Thank you so much Rock31! It means alot! now i gotta go clean up all the debris


----------



## Firedawg (Nov 8, 2010)

He hit you good! Ray has been known to vandalize mailboxes on occasion


----------



## max gas (Apr 11, 2011)

nice looking sticks, enjoy them. WTG Ray


----------



## Batista30 (Sep 13, 2010)

Some very nice cigars there Josh! It's funny how the cigars always survive the explosion no matter how much destruction was caused by the bomb.....lol.


----------



## Rock31 (Sep 30, 2010)

Glad you got em Josh, enjoy!


----------



## WyldKnyght (Apr 1, 2011)

Nice hit Ray...

Congrats Josh, enjoy


----------



## Joshbaker51 (Mar 25, 2011)

@firedawg- he really did hit me good! wow is all I can say!
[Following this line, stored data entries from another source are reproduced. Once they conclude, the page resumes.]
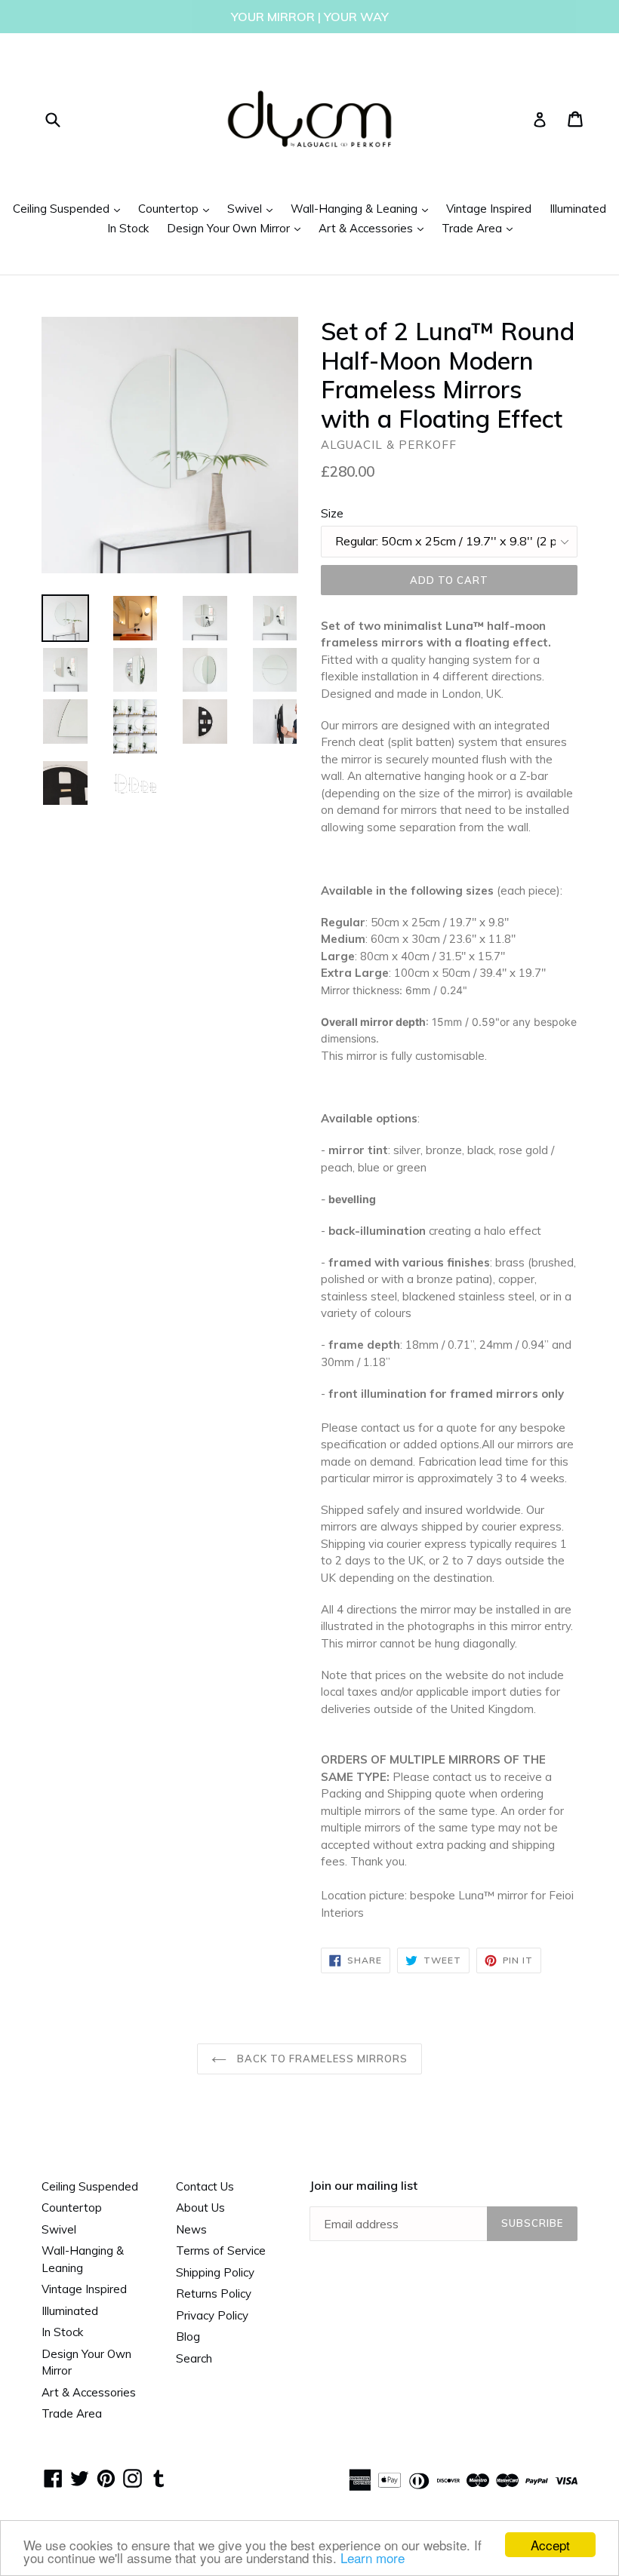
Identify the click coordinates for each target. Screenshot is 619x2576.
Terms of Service (221, 2250)
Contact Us (205, 2186)
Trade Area (481, 227)
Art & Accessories (375, 227)
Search (194, 2358)
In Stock (128, 228)
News (191, 2229)
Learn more (372, 2557)
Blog (188, 2336)
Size (332, 513)
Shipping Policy (215, 2272)
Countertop (177, 208)
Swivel (253, 208)
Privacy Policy (212, 2315)
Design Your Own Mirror (237, 227)
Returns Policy (213, 2293)
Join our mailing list (363, 2185)
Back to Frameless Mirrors (321, 2059)
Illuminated (578, 208)
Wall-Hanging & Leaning (363, 208)
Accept (550, 2544)
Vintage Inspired (488, 208)
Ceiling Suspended (70, 208)
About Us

@batista30- you know it is pretty funny how they always seem to survive.. not for long though 

haha i'm still just blown away with the generosity of this bomb! wow!


----------



## dirletra (Apr 14, 2009)

Congrats ma man!


----------



## David_ESM (May 11, 2011)

Some great looking sticks in there. Nice hit.


----------



## Boston Rog (Jan 5, 2011)

Lol your dorm got Rocked.ound:


----------



## tobacmon (May 17, 2007)

The Rock lay-th down the smack down--WTG Ray!!!!!


----------



## Dave.73 (Mar 25, 2010)

Nice looking bomb. Enjoy and well done Ray.


----------



## Rock31 (Sep 30, 2010)

Josh needed this bomb....now he can go and relax and not worry about finding something at the B&M for a few days


----------



## jeepersjeep (Apr 27, 2011)

Some great sticks there! Let us know what you think of that Dark Knight. I'm very interested in that one.

Great Bomb!!!!!


----------



## dr.dirty (Apr 21, 2011)

Ray is out of control


----------



## GeoffbCET (Mar 15, 2011)

It's just never ending destruction! Good job Ray!


----------



## Joshbaker51 (Mar 25, 2011)

@jeep- will do man!

@dr.dirty- yes he is. i still can't get over such generosity!


----------



## FWTX (Feb 9, 2011)

Rock31 said:


> Josh needed this bomb....now he can go and relax and not worry about finding something at the B&M for a few days


Good man Ray - but why you holdin back on the Ron Mexicos???


----------